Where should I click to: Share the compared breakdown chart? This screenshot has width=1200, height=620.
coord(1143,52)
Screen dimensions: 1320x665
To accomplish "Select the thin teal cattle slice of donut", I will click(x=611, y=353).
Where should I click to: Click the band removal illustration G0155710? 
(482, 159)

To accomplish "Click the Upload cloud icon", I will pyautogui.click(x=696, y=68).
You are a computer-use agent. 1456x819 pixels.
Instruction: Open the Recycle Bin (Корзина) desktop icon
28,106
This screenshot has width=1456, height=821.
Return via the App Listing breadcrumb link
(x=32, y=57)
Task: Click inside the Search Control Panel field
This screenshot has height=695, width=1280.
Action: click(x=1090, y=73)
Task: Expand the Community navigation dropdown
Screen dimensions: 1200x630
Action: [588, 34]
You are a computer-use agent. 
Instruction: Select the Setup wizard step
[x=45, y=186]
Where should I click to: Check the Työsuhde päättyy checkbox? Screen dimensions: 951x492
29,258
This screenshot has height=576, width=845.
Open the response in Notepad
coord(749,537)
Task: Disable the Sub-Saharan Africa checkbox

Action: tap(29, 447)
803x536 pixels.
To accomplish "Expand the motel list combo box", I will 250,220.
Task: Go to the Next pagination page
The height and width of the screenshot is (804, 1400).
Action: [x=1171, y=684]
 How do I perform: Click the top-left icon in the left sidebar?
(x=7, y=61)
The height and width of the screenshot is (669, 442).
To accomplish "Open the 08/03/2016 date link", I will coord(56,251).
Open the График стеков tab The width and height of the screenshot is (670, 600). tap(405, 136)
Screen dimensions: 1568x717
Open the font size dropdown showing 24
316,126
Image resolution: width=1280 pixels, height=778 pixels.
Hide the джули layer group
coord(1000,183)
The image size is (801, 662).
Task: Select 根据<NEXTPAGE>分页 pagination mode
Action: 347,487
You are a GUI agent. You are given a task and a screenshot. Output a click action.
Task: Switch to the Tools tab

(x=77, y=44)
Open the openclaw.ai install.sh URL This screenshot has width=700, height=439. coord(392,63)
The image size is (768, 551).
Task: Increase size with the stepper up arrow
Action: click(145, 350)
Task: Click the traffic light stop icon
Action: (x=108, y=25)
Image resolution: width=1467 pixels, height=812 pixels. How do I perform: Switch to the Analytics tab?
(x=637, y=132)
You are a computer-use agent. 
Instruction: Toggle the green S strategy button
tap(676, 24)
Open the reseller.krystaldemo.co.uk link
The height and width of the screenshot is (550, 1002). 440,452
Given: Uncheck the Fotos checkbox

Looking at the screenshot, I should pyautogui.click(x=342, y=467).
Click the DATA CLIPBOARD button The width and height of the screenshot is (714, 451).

SHORT EXERCISE:
Rewrite the entries from the line containing "Open the openclaw.ai" down to the line containing "Action: (x=108, y=25)", changing "URL" to "link" and leaving everything else as it is.

TASK SOLUTION:
Open the openclaw.ai install.sh link This screenshot has width=700, height=439. coord(392,63)
The image size is (768, 551).
Task: Increase size with the stepper up arrow
Action: click(145, 350)
Task: Click the traffic light stop icon
Action: (x=108, y=25)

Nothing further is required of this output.